A rapist who imprisoned a stranger inside a festival portaloo and attacked her in an “explosion of sexual violence” has been jailed.

Parrie Jacob, of Hythe, trapped the woman while carrying out the brutal assault in 2019, after waiting for her to be alone at night.

The 24-year-old denied targeting her at a beer festival in Mersham, near Ashford, during a two-week trial at Canterbury Crown Court in November last year.

But jurors threw out his claims that she consented and unanimously found him guilty of one count of rape.

A judge jailed Jacob for seven-and-a-half-years at the same court this week, where his brave survivor described her agony in the wake of the ordeal.

“I’m now too scared to be around people I don’t know and people (who are) drinking, I don’t like social situations anymore,” she said.

“It results in me having panic attacks, struggling to breath, my heart racing out of my chest.

“This man has made me lose my faith in everything, this man has robbed the last two years of my life, and potentially my future.
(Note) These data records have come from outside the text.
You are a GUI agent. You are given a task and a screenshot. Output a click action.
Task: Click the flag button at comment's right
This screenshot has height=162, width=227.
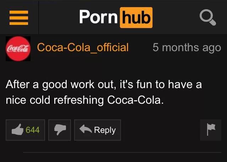coord(211,130)
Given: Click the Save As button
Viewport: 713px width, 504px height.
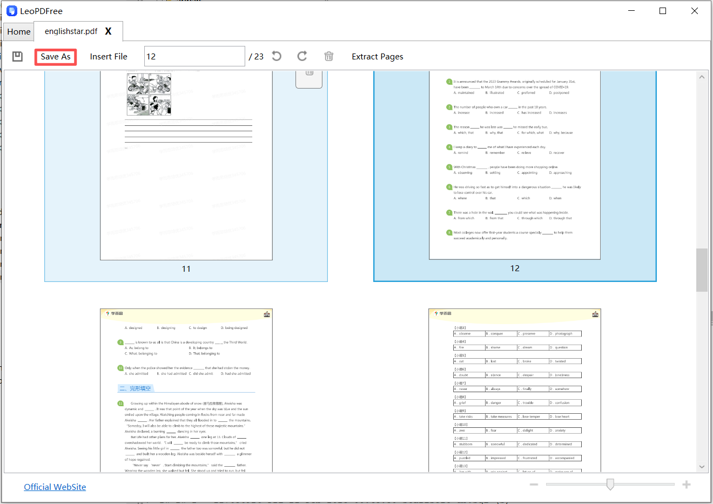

“His actions have resulted in a life sentence for me,” she said, adding she had made an attempt to take her own life.

Jacob fled the festival after a reveller interrupted the attack and helped the woman fend him off, the jury heard.

In police bodycam footage played in court she told officers “minutes turned into a lifetime” while she “couldn’t move.”

“He followed me to the toilets, I was shining a torch on the cubicles and one was open, and he pushed me in.

“He pushed me in head first and did his thing,” she said.

“Someone pushed the toilet door open and said ‘oh my god someone is having sex in there.’

“I was just trying to get him off, I was saying ‘you are not right, you are not right.’

“I couldn’t move to push him properly and I couldn’t make any noise because he was pushing my head down, he was putting a lot of weight on me.

“A few minutes felt like a lifetime.”

“I was just trying to get him off, I was saying ‘you are not right, you are not right'..."

The woman alerted security and explained she had been assaulted, prosecutors explained.

But the guards would let Jacob free before police arrived after failing to “understand the severity” of the allegation, prosecutor Vivian Walters said.

Rapist from Hythe who attacked woman in portable toilet at beer festival in Mersham near Ashford is jailed Most popular

She dubbed Jacob’s actions a “brief explosion of sexual violence” on a stranger during the trial.

“He followed a woman into a toilet, forced his way into the cubicle, pulled down her pants and raped her,” she told jurors.

“The woman was a stranger to him, the evidence suggests the defendant picked her out early that night at a festival.

“The defendant accepts there was sexual contact between them that night, but the defendant’s case will be she followed him to the toilet and initiated sexual contact.

“She wanted to scream for help but was frozen in shock.

“The prosecution say it was a brief explosion of sexual violence.”

Following his arrest Jacob, of Herons Way, argued she consented to sex and continues to claim his innocence.

Judge Catherine Brown told Jacob: “This was the rape of a stranger, it was a rape where you pushed her into a portaloo, effectively imprisoning her.

“It was the kind of offence that strikes fears into the hearts of women and girls - your actions that night were the stuff of every woman’s nightmare.”

Judge Brown told Jacob he “violated and humiliated” his victim, his violence adding to society’s “climate of fear” surrounding male violence against women.

Tarnya Robinson, mitigating, highlighted Jacob’s good previous character and, having been 21 at the time of the offence, “lack of maturity.”

“The court can be satisfied this was totally out of character,” she added.

Referring to character references seen by the court, she added Jacob was described as “kind, funny” and “football mad.”

“The court can be satisfied this was totally out of character...”

“There was no real sign of this sort of behaviour or lack of respect for women,” she said.

But the judge added: "I finally pay tribute to your victim for her courage in giving evidence against you. It was far from easy.

"I hope that, despite the psychological issues she is still having to confront, she will at some point be able to move on from this horrendous event and that she will at some point be able to find happiness once again in her life."

Jacob, supported by 20 family members in the public gallery, was placed on the sex offenders register indefinitely.

Commmenting on the sentence, Detective Sergeant Richard Lown, of Kent Police's Rape Investigation Team, said: "This was a terrifying experience for the victim and I would like to praise her bravery in supporting this prosecution.

"Jacob committed this offence against a stranger and, by refusing to admit his crime, worsened the ordeal for his victim by forcing her to give evidence at a trial.

"I am pleased the case we put together led to the jury seeing through his lies and he is now starting a significant jail term.

"Kent Police is committed to protecting women and girls from violence and sexual violence and I urge anyone who has been a victim of such offences to report it to the police as soon as possible so we can investigate and bring offenders to justice."